When you are known only to yourself, it's hard to not see others through the mask you wear. They may not see it there, but it's on. Everything you see and hear and participate in, can feel false. It's not the real you with these people, it's the acceptable you, that they are with.

Then I decided to start blogging last year.

Through the incredible gift of all of you who come here to read, I have--for the first time in my life-- spoken, out loud, of who I am, to you. It was here, on this blog, where I typed words out loud-- truths that make up me: my depression, my PPD, my insane overhovering unbalanced love for my children, my father's suicide when I was six, my mother's emotional neglect to her six children, my hilarious attempts at trying to fit into this small town, my dependence on all of you.

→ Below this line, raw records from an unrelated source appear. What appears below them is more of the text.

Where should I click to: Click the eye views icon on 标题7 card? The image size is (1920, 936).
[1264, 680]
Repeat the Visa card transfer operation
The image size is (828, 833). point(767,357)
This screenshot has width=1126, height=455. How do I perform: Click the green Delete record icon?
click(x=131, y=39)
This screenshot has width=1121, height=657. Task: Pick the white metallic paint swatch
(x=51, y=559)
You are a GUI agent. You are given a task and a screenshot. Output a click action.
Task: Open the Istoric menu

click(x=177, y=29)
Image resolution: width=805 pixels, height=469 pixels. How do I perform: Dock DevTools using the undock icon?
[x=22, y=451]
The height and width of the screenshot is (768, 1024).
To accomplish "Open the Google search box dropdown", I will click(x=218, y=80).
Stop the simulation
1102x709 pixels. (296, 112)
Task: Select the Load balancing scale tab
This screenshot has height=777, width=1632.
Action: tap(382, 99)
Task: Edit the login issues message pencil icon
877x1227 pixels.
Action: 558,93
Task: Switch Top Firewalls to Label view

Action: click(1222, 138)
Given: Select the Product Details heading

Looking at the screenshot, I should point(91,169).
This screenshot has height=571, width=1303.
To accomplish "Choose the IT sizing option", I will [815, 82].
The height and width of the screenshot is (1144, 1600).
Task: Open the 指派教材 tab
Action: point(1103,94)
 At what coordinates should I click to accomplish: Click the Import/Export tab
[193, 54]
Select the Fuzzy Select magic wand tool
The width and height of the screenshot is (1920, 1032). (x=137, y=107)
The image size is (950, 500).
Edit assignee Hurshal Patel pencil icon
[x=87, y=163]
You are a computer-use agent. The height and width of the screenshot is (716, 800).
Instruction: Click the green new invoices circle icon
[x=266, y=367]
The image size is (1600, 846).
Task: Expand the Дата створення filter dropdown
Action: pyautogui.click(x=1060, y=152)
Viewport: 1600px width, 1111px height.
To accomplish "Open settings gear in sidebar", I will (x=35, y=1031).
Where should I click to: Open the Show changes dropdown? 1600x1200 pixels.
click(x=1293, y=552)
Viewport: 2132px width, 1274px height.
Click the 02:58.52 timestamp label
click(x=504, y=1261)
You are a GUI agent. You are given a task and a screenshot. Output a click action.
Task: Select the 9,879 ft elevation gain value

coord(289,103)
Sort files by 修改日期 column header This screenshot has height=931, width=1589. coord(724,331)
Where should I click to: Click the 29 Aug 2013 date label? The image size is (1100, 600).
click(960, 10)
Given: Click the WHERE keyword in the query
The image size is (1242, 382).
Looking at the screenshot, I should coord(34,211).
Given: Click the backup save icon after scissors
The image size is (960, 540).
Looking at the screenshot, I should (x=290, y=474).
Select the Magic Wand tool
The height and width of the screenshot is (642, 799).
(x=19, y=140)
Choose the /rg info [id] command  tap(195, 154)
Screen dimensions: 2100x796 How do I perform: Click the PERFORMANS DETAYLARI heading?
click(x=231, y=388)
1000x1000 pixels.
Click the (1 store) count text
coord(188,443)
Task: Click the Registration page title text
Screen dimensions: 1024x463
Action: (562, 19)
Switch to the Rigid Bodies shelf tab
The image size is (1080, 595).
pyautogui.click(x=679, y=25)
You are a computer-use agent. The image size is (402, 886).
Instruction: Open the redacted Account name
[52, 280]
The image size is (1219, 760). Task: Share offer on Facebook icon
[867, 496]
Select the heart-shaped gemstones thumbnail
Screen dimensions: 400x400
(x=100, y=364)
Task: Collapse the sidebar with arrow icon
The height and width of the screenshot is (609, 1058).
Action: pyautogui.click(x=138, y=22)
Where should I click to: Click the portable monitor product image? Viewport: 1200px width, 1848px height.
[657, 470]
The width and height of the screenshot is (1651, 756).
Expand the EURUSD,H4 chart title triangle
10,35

I slowly showed you who I was, through a tale or two here and there, sticking my toes in first to check out the water, and no one turned away. No one left. You came back...it was OK that I did not come with a perfect tidy life.

Yes, I used to think that I had to always provide some welcome diversion, a clever anecdote, a memory that would make people laugh, a charming snippet of life in the flesh, entertainment for overworked, under rested moms and parents and people.

I have opened up my baggage to look through, to be inspected. There is nothing to hide anymore.  What choice do I have? Open my bags, look through them, and see...I am the person here. Basic human curiosity wants to know who writes these posts. It's just me-- no longer hiding behind words that I think you'll like--so that you'll like me.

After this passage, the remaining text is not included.